- [Exercise directions] Write every entry out again, exactly as given.

[Data records Boundary: Start]

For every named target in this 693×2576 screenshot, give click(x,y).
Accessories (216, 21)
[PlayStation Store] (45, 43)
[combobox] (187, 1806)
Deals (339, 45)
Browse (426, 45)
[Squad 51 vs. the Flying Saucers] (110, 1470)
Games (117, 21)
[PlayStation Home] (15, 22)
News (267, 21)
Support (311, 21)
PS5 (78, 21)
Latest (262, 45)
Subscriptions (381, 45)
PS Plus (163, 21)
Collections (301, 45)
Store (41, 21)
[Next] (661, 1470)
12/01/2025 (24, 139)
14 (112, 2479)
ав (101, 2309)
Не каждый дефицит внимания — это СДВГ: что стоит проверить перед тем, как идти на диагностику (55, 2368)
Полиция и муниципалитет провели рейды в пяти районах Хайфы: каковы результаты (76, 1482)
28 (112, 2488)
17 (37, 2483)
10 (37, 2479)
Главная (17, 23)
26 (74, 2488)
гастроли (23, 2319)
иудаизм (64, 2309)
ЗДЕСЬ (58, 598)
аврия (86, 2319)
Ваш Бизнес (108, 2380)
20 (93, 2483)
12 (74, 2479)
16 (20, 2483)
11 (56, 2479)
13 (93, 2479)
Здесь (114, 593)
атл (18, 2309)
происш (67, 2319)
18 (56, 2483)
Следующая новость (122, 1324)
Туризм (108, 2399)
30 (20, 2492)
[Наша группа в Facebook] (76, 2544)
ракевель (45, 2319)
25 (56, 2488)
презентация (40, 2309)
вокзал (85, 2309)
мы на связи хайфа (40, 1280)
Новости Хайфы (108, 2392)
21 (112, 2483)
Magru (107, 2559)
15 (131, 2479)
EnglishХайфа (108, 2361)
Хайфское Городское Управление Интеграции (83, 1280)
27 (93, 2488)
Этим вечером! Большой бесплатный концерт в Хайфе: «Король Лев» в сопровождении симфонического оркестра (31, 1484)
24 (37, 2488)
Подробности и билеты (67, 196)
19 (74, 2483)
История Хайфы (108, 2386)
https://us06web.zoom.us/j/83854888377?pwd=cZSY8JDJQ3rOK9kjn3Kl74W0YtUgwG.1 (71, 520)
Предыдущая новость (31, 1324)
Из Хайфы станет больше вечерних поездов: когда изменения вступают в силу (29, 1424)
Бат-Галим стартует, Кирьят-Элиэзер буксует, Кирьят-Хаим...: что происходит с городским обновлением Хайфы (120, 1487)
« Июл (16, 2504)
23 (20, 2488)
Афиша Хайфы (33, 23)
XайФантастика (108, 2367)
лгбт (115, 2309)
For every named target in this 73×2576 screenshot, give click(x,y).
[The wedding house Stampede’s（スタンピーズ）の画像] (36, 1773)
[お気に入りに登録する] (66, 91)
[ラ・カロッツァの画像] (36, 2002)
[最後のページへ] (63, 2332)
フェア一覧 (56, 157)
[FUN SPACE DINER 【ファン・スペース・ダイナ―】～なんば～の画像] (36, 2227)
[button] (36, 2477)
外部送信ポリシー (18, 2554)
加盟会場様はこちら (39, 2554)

[Data records Boundary: End]

- [Answer for the task]
For every named target in this 693×2576 screenshot, give click(x,y).
Accessories (216, 21)
[PlayStation Store] (45, 43)
[combobox] (187, 1806)
Deals (339, 45)
Browse (426, 45)
[Squad 51 vs. the Flying Saucers] (110, 1470)
Games (117, 21)
[PlayStation Home] (15, 22)
News (267, 21)
Support (311, 21)
PS5 (78, 21)
Latest (262, 45)
Subscriptions (381, 45)
PS Plus (163, 21)
Collections (301, 45)
Store (41, 21)
[Next] (661, 1470)
12/01/2025 (24, 139)
14 (112, 2479)
ав (101, 2309)
Не каждый дефицит внимания — это СДВГ: что стоит проверить перед тем, как идти на диагностику (55, 2368)
Полиция и муниципалитет провели рейды в пяти районах Хайфы: каковы результаты (76, 1482)
28 (112, 2488)
17 (37, 2483)
10 (37, 2479)
Главная (17, 23)
26 (74, 2488)
гастроли (23, 2319)
иудаизм (64, 2309)
ЗДЕСЬ (58, 598)
аврия (86, 2319)
Ваш Бизнес (108, 2380)
20 (93, 2483)
12 (74, 2479)
16 (20, 2483)
11 (56, 2479)
13 (93, 2479)
Здесь (114, 593)
атл (18, 2309)
происш (67, 2319)
18 (56, 2483)
Следующая новость (122, 1324)
Туризм (108, 2399)
30 (20, 2492)
[Наша группа в Facebook] (76, 2544)
ракевель (45, 2319)
25 (56, 2488)
презентация (40, 2309)
вокзал (85, 2309)
мы на связи хайфа (40, 1280)
Новости Хайфы (108, 2392)
21 (112, 2483)
Magru (107, 2559)
15 (131, 2479)
EnglishХайфа (108, 2361)
Хайфское Городское Управление Интеграции (83, 1280)
27 (93, 2488)
Этим вечером! Большой бесплатный концерт в Хайфе: «Король Лев» в сопровождении симфонического оркестра (31, 1484)
24 (37, 2488)
Подробности и билеты (67, 196)
19 (74, 2483)
История Хайфы (108, 2386)
https://us06web.zoom.us/j/83854888377?pwd=cZSY8JDJQ3rOK9kjn3Kl74W0YtUgwG.1 (71, 520)
Предыдущая новость (31, 1324)
Из Хайфы станет больше вечерних поездов: когда изменения вступают в силу (29, 1424)
Бат-Галим стартует, Кирьят-Элиэзер буксует, Кирьят-Хаим...: что происходит с городским обновлением Хайфы (120, 1487)
« Июл (16, 2504)
23 (20, 2488)
Афиша Хайфы (33, 23)
XайФантастика (108, 2367)
лгбт (115, 2309)
For every named target in this 73×2576 screenshot, give click(x,y).
[The wedding house Stampede’s（スタンピーズ）の画像] (36, 1773)
[お気に入りに登録する] (66, 91)
[ラ・カロッツァの画像] (36, 2002)
[最後のページへ] (63, 2332)
フェア一覧 (56, 157)
[FUN SPACE DINER 【ファン・スペース・ダイナ―】～なんば～の画像] (36, 2227)
[button] (36, 2477)
外部送信ポリシー (18, 2554)
加盟会場様はこちら (39, 2554)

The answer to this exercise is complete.